Comment réduire, de votre vivant, les frais de succession que vos héritiers auront à payer ? 

En 2017, les frais de succession ont rapporté 11,29 milliards d’euros à l’Etat. Il existe pourtant des dispositifs légaux pour diminuer les prélèvements :

- Donations de votre vivant : vous avez la possibilité de donner jusqu’à 100 000 euros (argent ou biens immobiliers) exonérés d’impôts à chacun de vos enfants tous les 15 ans. Il est donc important d’anticiper.

Vous pouvez aussi faire une donation à vos petits-enfants majeurs, mais vous devez avoir moins de 80 ans : le plafond est de 31 865 euros.

- « Présents d’usage » : A l’occasion d’anniversaires, de mariages, à Noël, vous avez évidemment la possibilité d’offrir des cadeaux ou une somme d’argent. Aucune limite n’est fixée par la loi.
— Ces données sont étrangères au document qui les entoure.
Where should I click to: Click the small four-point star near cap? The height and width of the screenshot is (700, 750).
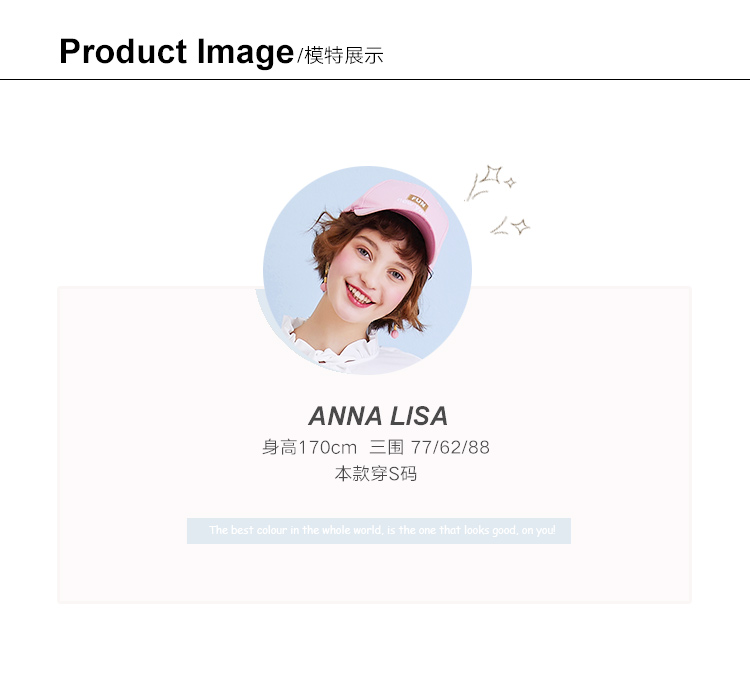pos(510,182)
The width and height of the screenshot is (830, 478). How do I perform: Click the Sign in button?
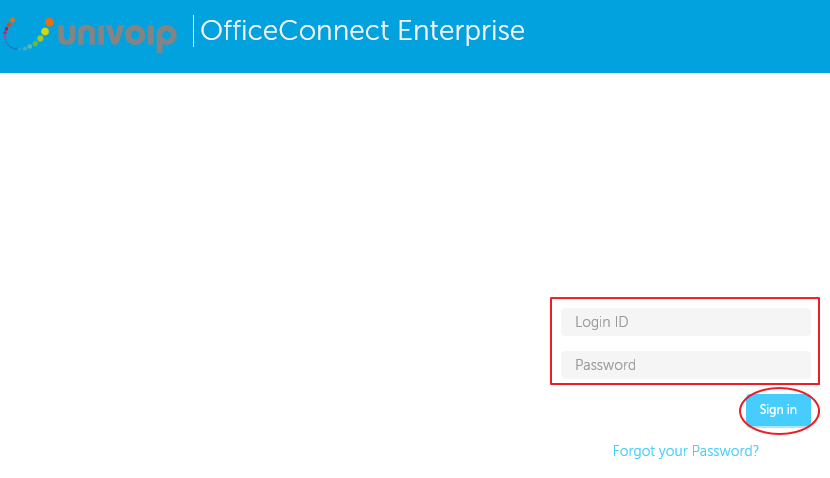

Le fisc considère néanmoins que ce cadeau doit être « raisonnable et en adéquation avec le patrimoine ». Sinon, il pourra considérer qu’il s’agit d’une « donation déguisée ».

- Possibilité de donner sa maison en « nue propriété » et d’en garder l’usufruit : lors de votre décès, les héritiers devront payer des droits de succession sur la valeur de la maison dont vous étiez propriétaire.

Pour en diminuer le montant par avance, vous pouvez, de votre vivant, tout en restant chez vous, donner à vos héritiers la « nue propriété » (le droit de disposer de la maison) et en garder l’usufruit pour vous (droit de jouir du bien et d’en percevoir les revenus). L’un et l’autre ont une valeur. Si vous faites par exemple l’opération entre 50 et 60 ans, l’usufruit représente 50 % du bien. Avec ce dispositif, vos héritiers, ne paient des droits que sur la nue-propriété, au moment où vous leur transmettez. Et vous pouvez même payer la facture à leur place.